Task brief:
Below are the records; collect from them each line containing the string "Show".

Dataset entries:
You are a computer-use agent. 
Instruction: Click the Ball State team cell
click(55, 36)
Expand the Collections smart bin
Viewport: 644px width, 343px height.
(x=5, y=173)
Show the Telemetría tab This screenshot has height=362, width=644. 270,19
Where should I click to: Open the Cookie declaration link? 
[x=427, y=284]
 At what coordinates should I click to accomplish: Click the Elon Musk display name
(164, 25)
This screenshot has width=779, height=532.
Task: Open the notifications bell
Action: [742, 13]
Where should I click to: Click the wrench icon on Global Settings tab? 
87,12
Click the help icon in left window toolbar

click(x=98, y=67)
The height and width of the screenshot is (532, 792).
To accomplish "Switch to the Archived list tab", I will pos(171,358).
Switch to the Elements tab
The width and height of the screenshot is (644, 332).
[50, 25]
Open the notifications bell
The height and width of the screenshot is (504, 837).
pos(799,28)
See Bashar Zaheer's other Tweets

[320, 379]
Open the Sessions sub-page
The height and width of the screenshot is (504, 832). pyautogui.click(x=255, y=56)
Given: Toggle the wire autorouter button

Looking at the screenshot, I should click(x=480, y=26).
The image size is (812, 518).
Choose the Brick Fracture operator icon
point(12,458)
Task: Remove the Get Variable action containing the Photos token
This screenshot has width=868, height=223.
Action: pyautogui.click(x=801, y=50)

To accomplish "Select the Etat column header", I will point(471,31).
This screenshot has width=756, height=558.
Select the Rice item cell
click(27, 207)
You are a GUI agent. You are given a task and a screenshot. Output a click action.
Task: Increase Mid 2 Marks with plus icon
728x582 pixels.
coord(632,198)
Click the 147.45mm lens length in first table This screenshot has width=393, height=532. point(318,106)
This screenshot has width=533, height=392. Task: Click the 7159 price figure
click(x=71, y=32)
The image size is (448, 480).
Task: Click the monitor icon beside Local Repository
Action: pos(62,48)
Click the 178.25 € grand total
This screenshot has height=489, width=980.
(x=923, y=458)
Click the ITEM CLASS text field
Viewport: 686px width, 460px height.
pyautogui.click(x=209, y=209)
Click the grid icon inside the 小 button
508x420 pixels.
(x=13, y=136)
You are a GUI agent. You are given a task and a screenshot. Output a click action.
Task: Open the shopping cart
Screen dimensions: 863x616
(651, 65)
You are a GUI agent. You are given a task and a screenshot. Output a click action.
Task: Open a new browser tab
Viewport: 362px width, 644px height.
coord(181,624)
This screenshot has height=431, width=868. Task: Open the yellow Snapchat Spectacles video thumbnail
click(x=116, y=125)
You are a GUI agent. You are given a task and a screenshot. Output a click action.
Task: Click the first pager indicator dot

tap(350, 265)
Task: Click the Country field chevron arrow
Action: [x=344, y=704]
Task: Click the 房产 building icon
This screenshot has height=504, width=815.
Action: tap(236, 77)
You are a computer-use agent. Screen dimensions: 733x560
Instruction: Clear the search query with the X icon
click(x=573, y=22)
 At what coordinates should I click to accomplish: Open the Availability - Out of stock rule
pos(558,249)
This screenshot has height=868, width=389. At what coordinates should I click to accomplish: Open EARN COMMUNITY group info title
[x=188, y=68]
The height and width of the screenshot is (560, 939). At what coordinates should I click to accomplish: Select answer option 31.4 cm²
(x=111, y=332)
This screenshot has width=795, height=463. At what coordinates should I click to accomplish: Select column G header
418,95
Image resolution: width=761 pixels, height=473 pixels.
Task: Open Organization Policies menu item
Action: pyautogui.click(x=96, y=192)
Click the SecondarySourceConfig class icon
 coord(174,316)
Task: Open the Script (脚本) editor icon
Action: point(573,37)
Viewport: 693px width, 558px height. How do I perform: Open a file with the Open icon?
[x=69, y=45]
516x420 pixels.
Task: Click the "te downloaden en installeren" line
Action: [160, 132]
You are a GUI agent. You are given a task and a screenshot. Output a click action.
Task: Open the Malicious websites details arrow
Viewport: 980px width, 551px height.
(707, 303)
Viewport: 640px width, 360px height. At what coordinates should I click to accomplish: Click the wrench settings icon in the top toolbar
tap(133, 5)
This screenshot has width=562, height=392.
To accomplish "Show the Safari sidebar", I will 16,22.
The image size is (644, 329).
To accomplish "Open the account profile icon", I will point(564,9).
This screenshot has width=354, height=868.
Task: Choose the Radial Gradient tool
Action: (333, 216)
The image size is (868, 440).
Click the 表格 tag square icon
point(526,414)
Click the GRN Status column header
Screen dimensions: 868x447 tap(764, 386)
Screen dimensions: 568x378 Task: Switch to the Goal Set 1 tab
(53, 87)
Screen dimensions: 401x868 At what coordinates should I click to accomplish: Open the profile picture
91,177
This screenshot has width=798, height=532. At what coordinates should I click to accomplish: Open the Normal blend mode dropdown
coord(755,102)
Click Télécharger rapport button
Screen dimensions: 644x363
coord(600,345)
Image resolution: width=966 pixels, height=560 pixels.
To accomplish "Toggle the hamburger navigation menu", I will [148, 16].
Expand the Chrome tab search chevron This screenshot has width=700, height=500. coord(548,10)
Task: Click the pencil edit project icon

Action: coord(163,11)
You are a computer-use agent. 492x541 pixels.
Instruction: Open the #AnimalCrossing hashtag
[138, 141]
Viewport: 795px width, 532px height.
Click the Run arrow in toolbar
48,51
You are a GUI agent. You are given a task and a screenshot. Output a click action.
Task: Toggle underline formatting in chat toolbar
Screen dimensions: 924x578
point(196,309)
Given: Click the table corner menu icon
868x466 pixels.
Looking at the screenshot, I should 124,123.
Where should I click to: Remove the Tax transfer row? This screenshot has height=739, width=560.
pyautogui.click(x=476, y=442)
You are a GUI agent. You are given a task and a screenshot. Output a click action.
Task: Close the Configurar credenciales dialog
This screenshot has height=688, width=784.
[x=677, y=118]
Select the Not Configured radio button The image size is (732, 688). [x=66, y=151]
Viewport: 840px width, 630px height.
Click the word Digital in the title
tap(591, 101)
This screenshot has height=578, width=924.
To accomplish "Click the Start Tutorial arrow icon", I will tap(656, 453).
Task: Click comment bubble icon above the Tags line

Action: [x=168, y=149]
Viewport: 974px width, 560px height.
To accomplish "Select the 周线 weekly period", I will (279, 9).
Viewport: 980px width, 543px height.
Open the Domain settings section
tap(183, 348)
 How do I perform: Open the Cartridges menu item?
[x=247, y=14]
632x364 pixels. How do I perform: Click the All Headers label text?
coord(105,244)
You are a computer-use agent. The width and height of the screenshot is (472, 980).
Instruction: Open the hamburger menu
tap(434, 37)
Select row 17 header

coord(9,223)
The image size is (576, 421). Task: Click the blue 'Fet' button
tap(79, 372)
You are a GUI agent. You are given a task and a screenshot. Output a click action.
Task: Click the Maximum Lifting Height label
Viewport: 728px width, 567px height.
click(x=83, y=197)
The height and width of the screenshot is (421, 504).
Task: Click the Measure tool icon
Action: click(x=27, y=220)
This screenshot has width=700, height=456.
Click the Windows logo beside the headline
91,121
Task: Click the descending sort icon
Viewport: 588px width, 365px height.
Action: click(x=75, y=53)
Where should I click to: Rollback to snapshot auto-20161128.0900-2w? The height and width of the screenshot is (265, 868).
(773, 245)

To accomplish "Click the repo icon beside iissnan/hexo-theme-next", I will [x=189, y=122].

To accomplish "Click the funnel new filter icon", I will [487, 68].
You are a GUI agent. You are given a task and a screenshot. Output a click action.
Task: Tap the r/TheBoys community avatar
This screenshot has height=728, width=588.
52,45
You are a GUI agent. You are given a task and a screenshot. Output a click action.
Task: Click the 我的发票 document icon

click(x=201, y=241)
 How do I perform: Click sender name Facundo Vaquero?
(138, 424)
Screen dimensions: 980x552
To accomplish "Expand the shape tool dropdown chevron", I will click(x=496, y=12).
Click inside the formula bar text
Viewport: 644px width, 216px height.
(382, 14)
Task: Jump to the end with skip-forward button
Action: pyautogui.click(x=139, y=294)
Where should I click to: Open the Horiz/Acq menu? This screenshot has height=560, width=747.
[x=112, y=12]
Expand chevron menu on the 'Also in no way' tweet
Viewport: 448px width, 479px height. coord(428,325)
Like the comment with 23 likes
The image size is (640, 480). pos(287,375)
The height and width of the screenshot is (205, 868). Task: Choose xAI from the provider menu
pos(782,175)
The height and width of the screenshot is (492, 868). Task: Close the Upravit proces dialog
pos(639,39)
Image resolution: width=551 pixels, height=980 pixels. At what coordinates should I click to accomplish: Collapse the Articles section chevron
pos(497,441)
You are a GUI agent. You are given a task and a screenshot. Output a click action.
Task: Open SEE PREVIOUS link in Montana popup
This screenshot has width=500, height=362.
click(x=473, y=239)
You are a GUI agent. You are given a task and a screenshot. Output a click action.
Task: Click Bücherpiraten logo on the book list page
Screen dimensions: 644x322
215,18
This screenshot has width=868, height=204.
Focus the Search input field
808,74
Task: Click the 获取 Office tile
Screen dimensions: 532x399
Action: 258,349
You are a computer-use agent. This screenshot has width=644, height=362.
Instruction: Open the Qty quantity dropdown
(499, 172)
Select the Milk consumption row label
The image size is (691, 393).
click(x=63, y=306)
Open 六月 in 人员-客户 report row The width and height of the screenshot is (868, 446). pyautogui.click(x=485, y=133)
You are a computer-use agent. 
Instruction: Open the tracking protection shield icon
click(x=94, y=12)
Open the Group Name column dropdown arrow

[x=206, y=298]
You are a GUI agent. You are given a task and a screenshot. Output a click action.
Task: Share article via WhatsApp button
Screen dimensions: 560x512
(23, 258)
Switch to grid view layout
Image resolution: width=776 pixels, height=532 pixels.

Solution for this problem:
Show the Telemetría tab This screenshot has height=362, width=644. 270,19
To accomplish "Show the Safari sidebar", I will 16,22.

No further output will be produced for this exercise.